WATCH: Sihela – Sinjar road opens more than a year after Kurdish, Iraqi forces clashed

The road between Sihela and Sinjar (Shingal) reopened on Saturday, more than a year after the attack by Iraqi forces and Shia militias that pushed Kurdish Peshmerga from the area.
kurdistan24.net

ERBIL (Kurdistan 24) – The road between Sihela and Sinjar (Shingal) reopened on Saturday, more than a year after the attack by Iraqi forces and Shia militias that pushed Kurdish Peshmerga from the area.

Located near the Syrian border, the road which also goes through the town of Rabia has been closed since Oct. 2017 after clashes between Peshmerga and Iraqi forces.

The skirmishes, which also occurred across other disputed territories such as Kirkuk, came weeks after the Kurdistan Region’s referendum on independence, a move that Baghdad fiercely opposed and retaliated with multiple punitive measures, including a ban on international travel from airports in the Kurdistan Region.

“We have been in talks with Baghdad for the past three months to reopen this road,” Ashti Kochar, the Kurdish head of security in charge of the western Tigris River areas, told Kurdistan 24 from the Sihela front line.

He mentioned that the Iraqi federal government agreed to reopen the road on Friday, but has yet to decide on the Zumar road.

Kochar noted that the recent visit of Masoud Barzani, the former President of the Kurdistan Region and the current leader of the leading Kurdistan Democratic Party (KDP), to Baghdad had a substantial impact on reopening the Sihela – Shingal road.

The security official also explained that, as an initial step, the road will be opened to travelers from 7:00 in the morning until 6:00 in the evening.

Before its closure, it was one of the main and most direct roads that people of Shingal and surrounding towns had long preferred using to travel to and from the Kurdistan Region’s Duhok Province.

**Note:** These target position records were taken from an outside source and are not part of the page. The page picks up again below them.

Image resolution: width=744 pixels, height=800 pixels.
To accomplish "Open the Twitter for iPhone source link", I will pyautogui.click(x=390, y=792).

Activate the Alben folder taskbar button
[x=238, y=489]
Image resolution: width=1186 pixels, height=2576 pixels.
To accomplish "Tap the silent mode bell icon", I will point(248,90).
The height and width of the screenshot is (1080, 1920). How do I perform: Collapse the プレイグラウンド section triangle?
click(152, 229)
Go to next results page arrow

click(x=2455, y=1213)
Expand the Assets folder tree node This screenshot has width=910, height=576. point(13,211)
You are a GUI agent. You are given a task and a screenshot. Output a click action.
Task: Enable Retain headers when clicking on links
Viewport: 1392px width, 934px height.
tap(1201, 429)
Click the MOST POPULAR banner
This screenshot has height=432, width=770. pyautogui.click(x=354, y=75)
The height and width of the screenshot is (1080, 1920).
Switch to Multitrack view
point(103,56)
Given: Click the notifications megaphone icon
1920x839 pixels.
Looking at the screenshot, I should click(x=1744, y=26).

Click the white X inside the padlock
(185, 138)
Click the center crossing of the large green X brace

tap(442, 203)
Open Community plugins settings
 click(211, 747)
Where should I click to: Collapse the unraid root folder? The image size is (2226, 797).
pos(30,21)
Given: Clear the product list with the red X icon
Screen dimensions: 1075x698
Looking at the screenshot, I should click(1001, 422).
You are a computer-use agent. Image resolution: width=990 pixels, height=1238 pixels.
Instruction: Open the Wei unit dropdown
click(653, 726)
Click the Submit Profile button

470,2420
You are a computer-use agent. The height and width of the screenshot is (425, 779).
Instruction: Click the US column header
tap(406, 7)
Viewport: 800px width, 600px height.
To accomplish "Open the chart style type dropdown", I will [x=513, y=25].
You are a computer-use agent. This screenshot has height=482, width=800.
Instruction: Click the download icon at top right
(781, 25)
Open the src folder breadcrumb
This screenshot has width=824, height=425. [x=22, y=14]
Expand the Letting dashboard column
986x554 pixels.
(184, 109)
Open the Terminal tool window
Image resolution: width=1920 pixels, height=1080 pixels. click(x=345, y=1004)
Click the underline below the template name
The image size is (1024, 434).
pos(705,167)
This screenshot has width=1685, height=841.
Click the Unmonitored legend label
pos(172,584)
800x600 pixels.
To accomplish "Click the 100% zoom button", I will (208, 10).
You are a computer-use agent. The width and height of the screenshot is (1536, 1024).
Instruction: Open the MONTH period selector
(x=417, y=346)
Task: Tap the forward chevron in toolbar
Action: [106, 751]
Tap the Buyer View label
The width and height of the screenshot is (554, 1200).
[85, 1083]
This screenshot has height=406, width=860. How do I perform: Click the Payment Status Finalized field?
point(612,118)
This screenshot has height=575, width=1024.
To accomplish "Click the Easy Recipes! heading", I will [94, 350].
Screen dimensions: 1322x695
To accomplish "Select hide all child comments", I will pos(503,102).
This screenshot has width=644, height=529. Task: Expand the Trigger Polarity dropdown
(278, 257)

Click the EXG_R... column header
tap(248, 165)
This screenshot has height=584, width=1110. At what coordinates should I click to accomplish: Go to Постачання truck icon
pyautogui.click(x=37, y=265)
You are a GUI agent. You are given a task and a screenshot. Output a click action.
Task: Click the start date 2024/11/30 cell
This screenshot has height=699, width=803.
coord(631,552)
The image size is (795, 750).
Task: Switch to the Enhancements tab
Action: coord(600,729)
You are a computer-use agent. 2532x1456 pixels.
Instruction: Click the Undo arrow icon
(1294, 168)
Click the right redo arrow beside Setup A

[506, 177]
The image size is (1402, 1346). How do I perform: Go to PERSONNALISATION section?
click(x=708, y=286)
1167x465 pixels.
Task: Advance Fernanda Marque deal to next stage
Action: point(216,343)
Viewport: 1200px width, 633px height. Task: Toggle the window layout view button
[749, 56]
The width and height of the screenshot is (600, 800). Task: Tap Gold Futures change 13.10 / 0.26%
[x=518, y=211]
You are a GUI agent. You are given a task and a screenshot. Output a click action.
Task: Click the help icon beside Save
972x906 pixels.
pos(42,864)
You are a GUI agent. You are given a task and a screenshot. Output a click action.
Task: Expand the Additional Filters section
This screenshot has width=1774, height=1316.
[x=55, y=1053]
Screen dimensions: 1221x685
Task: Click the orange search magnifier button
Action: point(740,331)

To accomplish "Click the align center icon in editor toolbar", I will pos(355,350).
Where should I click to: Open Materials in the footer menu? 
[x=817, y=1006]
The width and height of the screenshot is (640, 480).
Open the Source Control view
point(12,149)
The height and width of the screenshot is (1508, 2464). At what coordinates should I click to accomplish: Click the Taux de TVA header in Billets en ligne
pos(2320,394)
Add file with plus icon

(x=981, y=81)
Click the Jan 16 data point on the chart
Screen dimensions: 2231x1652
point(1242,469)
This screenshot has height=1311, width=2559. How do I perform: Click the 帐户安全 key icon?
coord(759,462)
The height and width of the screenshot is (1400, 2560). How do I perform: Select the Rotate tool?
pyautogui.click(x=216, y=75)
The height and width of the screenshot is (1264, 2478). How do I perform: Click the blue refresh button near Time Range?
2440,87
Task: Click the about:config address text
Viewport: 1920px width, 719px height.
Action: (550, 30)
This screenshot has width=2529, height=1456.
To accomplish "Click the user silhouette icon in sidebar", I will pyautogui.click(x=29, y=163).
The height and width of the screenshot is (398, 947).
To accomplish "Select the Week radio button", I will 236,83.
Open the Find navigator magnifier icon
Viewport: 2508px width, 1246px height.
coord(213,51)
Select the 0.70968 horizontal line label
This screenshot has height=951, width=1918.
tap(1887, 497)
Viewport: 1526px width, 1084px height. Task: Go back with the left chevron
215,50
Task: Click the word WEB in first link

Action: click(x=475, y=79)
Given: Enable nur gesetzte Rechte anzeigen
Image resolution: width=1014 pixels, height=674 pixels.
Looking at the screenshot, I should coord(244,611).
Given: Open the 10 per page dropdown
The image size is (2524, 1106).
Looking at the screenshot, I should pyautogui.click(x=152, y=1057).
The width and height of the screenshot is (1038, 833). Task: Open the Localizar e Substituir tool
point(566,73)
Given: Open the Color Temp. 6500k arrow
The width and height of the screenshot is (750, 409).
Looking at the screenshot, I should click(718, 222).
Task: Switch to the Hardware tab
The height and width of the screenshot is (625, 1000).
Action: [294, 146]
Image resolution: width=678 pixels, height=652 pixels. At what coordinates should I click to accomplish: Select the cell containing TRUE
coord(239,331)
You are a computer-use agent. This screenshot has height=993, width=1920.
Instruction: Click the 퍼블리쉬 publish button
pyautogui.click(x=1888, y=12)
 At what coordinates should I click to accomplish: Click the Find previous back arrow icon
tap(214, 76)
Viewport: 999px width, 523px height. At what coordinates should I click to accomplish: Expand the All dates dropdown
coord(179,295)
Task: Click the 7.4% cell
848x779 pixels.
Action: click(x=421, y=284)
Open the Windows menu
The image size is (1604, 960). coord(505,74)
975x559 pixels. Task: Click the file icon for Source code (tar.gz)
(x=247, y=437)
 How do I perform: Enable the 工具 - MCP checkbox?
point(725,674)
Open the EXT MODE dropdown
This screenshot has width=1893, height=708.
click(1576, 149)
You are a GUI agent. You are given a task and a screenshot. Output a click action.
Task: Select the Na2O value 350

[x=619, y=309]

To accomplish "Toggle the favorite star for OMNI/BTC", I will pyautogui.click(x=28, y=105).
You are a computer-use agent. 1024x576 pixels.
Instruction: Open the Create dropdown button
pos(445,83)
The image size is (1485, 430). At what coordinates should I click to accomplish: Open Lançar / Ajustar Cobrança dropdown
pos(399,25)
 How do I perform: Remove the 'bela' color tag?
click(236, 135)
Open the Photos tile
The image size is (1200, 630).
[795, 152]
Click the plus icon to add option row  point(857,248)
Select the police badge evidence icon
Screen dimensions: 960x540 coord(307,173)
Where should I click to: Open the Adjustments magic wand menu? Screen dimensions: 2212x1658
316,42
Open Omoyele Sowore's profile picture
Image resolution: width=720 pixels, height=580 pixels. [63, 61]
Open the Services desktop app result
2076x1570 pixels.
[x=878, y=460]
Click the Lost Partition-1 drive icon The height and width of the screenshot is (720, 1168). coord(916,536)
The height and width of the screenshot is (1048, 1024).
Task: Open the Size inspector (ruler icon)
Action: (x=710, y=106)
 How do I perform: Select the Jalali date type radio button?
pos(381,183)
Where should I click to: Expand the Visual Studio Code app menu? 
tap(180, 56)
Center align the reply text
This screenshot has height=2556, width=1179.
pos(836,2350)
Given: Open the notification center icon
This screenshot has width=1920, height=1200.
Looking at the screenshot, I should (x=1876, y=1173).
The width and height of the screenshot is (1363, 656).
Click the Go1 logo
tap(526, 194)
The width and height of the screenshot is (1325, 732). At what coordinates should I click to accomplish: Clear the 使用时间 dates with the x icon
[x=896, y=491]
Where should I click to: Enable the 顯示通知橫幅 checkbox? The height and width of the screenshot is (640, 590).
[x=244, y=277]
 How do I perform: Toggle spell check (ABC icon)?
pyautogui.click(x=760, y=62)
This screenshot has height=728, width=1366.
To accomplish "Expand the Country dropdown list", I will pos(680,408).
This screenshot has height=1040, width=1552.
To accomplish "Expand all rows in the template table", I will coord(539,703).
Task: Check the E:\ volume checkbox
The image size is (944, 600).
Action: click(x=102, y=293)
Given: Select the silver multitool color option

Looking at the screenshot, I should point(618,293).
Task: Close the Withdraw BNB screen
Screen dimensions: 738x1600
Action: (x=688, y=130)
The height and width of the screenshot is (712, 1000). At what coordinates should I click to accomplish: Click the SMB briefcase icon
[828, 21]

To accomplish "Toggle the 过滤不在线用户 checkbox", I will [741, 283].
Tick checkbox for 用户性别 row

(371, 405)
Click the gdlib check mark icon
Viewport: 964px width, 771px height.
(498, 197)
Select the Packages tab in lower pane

On Friday, an independent organization that provides political analysis and makes recommendations on preventing war in areas of conflict across the globe said in a new report that Iraq, the Kurdistan Region, and mediators should now intensify efforts to solve the seemingly intractable national dispute of the disputed territories.

The Brussels-based think tank wrote, "The new administrations in Baghdad and Erbil and the appointment of a new special representative of the UN secretary-general for Iraq provide an opening to move boldly on one of Iraq’s most enduring and divisive issues: the status of disputed territories and the determination of the Kurdish region’s borders."